Ohne seine beiden Vorzeigeschwimmer Britta Steffen und Paul Biedermann startet der Deutsche Schwimm-Verband (DSV) in die diesjährige Kurzbahn-Weltcupsaison.

Auf der ersten von insgesamt sieben Stationen vom 10. bis 12. September in Rio de Janeiro nehmen in Kurzbahn-Weltrekordler Steffen Deibler (Hamburg), der EM-Dritten Jenny Mensing (Wiesbaden), Kerstin Vogel (Essen) und Marco Koch (Darmstadt) nur insgesamt vier DSV-Athleten teil.
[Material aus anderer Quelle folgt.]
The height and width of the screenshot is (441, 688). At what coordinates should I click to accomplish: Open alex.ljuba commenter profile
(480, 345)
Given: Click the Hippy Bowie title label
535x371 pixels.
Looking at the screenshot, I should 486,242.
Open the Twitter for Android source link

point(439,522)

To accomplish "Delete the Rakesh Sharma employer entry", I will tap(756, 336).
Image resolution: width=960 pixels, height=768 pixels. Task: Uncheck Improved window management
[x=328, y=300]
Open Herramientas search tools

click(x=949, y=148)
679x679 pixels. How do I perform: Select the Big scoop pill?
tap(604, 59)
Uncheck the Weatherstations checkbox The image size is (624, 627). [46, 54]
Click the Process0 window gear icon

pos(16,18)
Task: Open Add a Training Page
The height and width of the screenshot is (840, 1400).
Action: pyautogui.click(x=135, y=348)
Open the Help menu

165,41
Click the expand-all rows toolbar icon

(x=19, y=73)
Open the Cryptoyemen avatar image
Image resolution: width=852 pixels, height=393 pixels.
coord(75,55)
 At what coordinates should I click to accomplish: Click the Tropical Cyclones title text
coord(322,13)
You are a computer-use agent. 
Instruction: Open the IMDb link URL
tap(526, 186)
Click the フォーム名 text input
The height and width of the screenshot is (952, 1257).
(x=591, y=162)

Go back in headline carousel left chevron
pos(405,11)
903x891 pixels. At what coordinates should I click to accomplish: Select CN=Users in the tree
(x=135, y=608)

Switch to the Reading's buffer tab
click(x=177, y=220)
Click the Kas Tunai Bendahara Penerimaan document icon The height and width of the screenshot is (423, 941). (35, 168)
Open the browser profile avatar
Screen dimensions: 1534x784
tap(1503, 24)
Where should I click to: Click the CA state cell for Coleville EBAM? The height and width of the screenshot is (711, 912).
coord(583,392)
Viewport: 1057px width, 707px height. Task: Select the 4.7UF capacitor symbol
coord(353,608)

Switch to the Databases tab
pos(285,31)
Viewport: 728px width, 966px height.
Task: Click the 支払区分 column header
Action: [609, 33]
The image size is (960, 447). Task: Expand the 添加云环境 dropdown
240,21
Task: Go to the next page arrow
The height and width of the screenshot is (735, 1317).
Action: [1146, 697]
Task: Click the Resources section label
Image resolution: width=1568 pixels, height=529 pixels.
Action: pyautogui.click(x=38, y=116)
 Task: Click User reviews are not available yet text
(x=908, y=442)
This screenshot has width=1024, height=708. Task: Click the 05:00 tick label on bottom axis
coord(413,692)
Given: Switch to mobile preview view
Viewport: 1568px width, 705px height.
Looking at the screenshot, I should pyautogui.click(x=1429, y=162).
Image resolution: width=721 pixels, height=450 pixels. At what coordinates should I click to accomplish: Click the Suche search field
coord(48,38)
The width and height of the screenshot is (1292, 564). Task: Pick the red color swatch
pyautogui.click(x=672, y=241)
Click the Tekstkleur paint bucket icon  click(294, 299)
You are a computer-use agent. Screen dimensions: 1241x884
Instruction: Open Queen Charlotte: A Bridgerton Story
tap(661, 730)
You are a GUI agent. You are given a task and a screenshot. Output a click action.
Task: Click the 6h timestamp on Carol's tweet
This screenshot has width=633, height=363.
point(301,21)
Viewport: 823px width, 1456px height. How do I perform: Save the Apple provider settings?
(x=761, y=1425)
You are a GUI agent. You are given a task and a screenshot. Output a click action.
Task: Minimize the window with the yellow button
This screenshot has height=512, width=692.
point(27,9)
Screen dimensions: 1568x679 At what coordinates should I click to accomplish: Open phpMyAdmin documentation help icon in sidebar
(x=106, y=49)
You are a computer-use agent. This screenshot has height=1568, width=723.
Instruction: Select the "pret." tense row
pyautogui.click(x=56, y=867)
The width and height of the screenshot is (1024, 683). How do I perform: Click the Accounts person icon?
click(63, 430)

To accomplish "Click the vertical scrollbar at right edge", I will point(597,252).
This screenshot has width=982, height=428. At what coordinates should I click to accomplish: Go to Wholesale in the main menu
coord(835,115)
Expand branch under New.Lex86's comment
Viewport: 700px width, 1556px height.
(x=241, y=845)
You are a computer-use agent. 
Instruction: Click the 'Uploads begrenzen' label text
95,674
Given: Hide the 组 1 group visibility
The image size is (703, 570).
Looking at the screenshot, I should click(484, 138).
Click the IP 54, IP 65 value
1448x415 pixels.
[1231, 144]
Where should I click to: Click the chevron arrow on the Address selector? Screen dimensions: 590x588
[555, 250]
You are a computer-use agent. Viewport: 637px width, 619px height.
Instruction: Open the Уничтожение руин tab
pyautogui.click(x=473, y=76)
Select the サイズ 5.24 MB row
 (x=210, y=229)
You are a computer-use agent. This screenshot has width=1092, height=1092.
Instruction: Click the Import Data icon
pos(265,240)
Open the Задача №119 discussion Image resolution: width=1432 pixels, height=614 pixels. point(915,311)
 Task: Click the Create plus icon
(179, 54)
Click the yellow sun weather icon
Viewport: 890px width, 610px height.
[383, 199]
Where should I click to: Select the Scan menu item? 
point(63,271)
Nach dem Kräftemessen an der Copacabana stehen die Wettkämpfe in Peking (12. und 13. Oktober), Singapur (16. und 17. Oktober), Tokio (20. und 21. Oktober), Berlin (30. und 31. Oktober), Moskau (2. und 3. November) und zum Abschluss in Stockholm (6. und 7. November) auf dem Plan.

Steffen und Biedermann erstmals gemeinsam in Berlin

Doppel-Olympiasiegerin Steffen (Berlin) und der zweifache Weltmeister Biedermann (Halle/Saale) hatten bereits angekündigt, erstmals gemeinsam beim Heim-Weltcup in Berlin an den Start gehen zu wollen.

Steffen will nach einem Jahr Zwangspause in Folge gesundheitlicher Probleme zur Kurzbahnsaison wieder ins Geschehen eingreifen. Biedermann plant zudem einen Weltcup-Einsatz in Stockholm.

Der Schwimm-Weltverband FINA schüttet für die Serie in diesem Jahr insgesamt 360.000 US-Dollar (ca. 385.000 Euro) Preisgeld aus. Die sieben Weltcup-Ausrichter prämieren zudem die Medaillengewinner in den 34 Wettbewerben zusätzlich mit 102.000 Dollar (ca. 80.000 Euro).

Dem Sieger der Gesamtwertung bei den Männern und Frauen winkt jeweils ein Preisgeld von 100.000 Dollar (79.000 Euro). Pro Weltrekord sind 10.000 Dollar (7900 Euro) ausgelobt, allerdings wurde seit dem Verbot der High-Tech-Anzüge Anfang des Jahres noch kein Weltrekord gebrochen.